Я решил показать ему свои рассказы. Нет, эта мысль пришла ко мне не сразу, я долго говорил с ним и все больше убеждался, что такого умного человека мне видеть не приходилось раньше. И я, наконец, сказал ему, что хотел бы стать писателем, но вот не знаю, способен к этому или нет. Он не удивился и спокойно сказал: "Покажите мне, что вы пишете". Я тут же принес, и он стал читать.
Я смотрел на его спокойное лицо, и у меня сначала сердце сильно билось, а потом я успокоился - я доверял ему, как когда-то в детстве доверял старому врачу, который прикладывал ухо к моей тощей груди, и вокруг становилось так тихо, что слышно было звякание ложечки на кухне и отдаленные голоса, и было спокойно...
Вот так я смотрел на него, а он все читал. Потом он отложил листочки и улыбнулся мне. "Пишите, пишите" - он сказал.
- Это плохо?...
- Это честно, а вы сами не понимаете, как это важно. Давать советы не берусь, только... не выдумывайте особенные слова, пусть все будет просто, но точно. И не так важно, что за словами, важней то, что над ними.
Я не понял его.
- Что у вас над этой строчкой - всего лишь другая, а должен быть воздух, понимаете,- простор, много места, чтобы свободно дышать, петь, не спотыкаться о слова... тогда вы приведете читателя к смыслу, не измотаете его, ясно?...
Нет, я не понимал.
- Ну, все ваши ощущения, всю страсть вложите не в отдельные слова, а в дыхание фразы, в интонацию, в подъемы и спады... мне это трудно объяснить, а может и не нужно все это... - Он виновато посмотрел на меня - морочит мне голову. - В вашем тексте не то, что дышать - двигаться негде. Напечатайте пореже - и тогда читайте вслух, для себя, и слушайте, слушайте... Он улыбнулся - "больше ничего не скажу, пишите, пишите..."

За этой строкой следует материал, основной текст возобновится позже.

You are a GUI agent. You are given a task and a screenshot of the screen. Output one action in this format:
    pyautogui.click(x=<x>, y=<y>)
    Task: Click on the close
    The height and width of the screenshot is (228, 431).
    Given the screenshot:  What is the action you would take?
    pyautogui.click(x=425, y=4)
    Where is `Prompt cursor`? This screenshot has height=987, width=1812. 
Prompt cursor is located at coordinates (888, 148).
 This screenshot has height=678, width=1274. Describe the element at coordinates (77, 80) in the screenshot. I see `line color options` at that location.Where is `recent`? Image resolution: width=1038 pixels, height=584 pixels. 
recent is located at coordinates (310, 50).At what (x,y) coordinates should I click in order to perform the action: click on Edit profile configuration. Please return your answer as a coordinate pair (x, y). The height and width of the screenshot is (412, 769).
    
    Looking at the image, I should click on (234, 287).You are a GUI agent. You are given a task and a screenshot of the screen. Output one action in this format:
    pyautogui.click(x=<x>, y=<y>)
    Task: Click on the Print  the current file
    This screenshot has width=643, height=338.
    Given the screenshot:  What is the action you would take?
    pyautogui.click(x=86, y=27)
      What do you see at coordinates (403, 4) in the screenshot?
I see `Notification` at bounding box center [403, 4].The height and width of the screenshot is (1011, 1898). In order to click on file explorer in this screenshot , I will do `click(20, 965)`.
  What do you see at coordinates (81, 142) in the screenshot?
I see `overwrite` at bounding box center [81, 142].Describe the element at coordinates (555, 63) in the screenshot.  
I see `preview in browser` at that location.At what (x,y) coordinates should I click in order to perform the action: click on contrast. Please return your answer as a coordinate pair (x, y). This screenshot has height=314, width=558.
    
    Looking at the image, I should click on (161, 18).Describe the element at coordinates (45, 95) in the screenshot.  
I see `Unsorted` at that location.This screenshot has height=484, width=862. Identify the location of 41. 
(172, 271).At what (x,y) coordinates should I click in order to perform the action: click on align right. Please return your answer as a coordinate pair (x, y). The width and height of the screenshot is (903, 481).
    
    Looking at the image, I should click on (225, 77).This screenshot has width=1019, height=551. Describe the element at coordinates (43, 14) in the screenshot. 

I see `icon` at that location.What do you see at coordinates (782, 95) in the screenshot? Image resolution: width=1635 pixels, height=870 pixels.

Вот и все. Он ничего не сказал мне про способности, пишите да пишите... Больше мы с ним об этом не говорили, а потом меня перевели в другое общежитие, и я потерял старика из виду. После этого разговора я долго не писал, потом снова попробовал, и втянулся, писал для себя, и постепенно стал догадываться, что он хотел мне объяснить... но это была такая высота... Я понял, что старик был молодец. Он мог бы разобрать мою рукопись по косточкам, но зачем это было делать. Он хотел сказать мне главное, как его понимал, а он что-то в этом понимал, теперь я догадался. И он говорил о том, что мучило его самого, не иначе, и, может быть, потому он ничего не писал?.. А может и писал, кто теперь знает...
У меня все есть
К нам часто приходила высокая бледная старушка Люба, которая знала мать почти что с пеленок, и всегда любила ее. Жизнь Любы была странной, призрачной какой-то. Она не была замужем, и всю жизнь служила компаньонкой у богатых дам, ездила с ними по всему свету, никогда не нуждалась, но и добра своего не имела. Теперь она жила с одной женщиной, Марией, бывшей богачкой и красавицей, а сейчас - огромной распухшей старухой, умиравшей от диабета. Когда-то они вместе ездили в Париж и Монте-Карло,а после войны Мария лишилась всего, заболела и жила в нищете. Люба жила на то, что присылал ей двоюродный брат, бывший моряк, который еще до войны поселился в Канаде. Это было немного, но она не голодала, а кое-какая одежда у нее сохранилась, и была комната в старом деревянном домике около вокзала.